A more recent study further indicated that ensuring species survival would require a 40-80% reduction in fishing mortality, and that “rapid recovery of community bio-mass and diversity usually occurs when fishing mortality is reduced. ” This recovery was noted to be “more variable for single species, often because of the influence of species interactions. ” Thus, the study concluded that multi-species management must be targeted toward the needs of the most sensitive rather than the most robust species in the system.
Finally, in order to most effectively aid in the recovery of predator species of the Northwest Atlantic, the effort must include “reductions in fishing effort, reduction in bycatch mortality and protection of key areas to initiate recovery of severely depleted communities” (Myers & Worm, 2005). Analysis the potential outcomes of any activity is significant because all human activity, not just actions determined to have a negative effect such as fishing, affects the environment.

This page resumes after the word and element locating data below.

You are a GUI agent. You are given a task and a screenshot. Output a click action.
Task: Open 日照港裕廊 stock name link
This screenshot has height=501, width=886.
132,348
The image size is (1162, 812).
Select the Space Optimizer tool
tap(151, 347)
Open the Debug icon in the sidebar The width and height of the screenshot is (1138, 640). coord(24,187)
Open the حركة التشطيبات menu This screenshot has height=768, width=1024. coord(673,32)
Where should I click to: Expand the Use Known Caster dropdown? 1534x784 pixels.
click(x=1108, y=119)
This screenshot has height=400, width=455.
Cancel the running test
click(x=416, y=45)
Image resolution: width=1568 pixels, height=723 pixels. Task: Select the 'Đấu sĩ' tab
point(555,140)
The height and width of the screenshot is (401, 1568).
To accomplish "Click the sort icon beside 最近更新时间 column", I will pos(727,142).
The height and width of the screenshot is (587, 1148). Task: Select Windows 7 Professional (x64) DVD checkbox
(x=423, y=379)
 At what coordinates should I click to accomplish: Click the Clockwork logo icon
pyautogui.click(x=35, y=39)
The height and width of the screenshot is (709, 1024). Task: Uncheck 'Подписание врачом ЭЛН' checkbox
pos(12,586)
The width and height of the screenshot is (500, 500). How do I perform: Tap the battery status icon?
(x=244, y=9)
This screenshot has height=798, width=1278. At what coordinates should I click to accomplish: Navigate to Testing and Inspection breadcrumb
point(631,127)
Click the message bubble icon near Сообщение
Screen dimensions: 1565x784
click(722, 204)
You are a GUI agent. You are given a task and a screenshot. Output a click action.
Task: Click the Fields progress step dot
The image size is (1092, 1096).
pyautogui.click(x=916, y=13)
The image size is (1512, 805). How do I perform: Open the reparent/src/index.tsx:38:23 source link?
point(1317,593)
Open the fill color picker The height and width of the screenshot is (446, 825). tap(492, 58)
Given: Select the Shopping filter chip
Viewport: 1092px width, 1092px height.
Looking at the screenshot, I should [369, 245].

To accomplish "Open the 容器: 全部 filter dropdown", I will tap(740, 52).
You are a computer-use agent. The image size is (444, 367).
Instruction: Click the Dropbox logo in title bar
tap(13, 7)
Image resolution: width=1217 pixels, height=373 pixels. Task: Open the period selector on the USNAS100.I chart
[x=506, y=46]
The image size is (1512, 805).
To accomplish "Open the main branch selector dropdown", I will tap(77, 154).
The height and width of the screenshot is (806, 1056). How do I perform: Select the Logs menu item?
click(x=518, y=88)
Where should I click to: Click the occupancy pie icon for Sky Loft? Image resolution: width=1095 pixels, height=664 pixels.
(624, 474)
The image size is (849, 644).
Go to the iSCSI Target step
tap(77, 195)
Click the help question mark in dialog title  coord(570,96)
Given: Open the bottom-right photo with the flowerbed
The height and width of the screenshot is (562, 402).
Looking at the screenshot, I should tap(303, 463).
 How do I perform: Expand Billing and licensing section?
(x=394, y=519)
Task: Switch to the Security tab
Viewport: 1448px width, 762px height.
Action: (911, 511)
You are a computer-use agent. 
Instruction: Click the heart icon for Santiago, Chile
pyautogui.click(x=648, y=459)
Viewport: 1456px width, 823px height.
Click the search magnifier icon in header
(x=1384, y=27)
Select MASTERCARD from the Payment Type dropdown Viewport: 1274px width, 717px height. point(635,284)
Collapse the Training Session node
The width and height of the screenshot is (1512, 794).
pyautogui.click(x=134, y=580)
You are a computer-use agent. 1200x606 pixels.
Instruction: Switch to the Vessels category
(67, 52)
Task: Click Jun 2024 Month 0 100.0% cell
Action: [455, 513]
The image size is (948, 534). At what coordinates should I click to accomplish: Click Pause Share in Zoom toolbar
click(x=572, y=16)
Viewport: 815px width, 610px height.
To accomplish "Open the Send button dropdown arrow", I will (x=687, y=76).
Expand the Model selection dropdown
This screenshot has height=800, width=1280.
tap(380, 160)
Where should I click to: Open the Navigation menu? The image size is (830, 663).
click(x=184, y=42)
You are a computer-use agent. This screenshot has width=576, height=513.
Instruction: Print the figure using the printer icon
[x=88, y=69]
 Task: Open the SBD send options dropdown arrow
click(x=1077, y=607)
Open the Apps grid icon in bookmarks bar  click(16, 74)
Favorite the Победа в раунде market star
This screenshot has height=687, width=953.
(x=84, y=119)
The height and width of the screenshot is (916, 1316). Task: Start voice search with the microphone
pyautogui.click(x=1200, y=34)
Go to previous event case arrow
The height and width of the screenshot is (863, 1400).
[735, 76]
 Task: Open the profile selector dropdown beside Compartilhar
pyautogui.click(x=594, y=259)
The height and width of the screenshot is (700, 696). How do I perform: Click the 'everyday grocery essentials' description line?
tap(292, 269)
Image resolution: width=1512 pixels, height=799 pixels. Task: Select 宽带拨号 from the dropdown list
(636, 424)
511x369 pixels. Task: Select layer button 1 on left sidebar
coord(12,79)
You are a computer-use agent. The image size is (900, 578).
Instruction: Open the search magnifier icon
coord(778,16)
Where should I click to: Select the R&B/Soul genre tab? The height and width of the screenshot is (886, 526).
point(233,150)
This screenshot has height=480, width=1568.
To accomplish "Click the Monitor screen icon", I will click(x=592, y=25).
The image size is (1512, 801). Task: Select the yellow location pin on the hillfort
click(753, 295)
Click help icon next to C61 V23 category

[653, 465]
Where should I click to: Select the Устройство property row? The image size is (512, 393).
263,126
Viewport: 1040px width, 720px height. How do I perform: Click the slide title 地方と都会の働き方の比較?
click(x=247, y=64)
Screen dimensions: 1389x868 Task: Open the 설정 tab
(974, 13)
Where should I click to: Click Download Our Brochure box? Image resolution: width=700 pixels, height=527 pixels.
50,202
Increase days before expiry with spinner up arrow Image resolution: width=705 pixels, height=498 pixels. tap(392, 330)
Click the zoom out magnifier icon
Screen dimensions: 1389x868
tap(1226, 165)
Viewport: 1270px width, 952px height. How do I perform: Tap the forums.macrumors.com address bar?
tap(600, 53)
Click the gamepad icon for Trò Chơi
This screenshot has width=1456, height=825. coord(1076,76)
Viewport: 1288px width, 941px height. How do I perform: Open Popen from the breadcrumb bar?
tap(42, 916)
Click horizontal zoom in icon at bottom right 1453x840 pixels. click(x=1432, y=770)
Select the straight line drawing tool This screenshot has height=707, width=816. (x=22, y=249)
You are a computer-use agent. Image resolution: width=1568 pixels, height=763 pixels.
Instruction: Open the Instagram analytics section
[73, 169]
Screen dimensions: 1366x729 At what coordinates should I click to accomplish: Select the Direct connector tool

Even activities whose goal is to benefit another species can have unforeseen ramifications, some of these could even result in further harm to the species or environment they are seeking to aid. Rather than merely rushing to the conclusion that marine regions should be designated as reserves, it is important to examine not only the effects on one species, but look to the larger biome and scrutinize the impact that one variable is likely to have on countless other factors with which it interacts directly and indirectly.
Within the finite space of the earth, any one action regardless of its intent is likely to reverberate throughout the environment and especially be felt within a specific region or biome. Thus, humans must consider all of there actions when working with the marine biome so as to ensure the least possible harm to its species and the larger world in general.
References Baum, J. K. , Myers, R. A. , Kehler, D. G. , Worm, B. , Harley, S. J. , & Doherty P. A. (2003).Collapse and Conservation of Shark Populations in the Northwest Atlantic, Science, 299 (5605), 389-392. Halpern, B. S. and Warner R. S. (2002). Marine Reserves Have Rapid and Lasting Effects, Ecology Letters, 5, 361-366. Jackson, J. B. C. (2001).
What Was Natural in the Coastal Oceans? , Procedures of the National Academy of Science U. S. A. 98, 5411-5418. Myers, R. A. , & Worm, B. (2005). Extinction, Survival or Recovery of Large Predatory Fishes, Philosophical Transactions of the Royal Society B: Biological Sciences, 360 (1453), 13-20.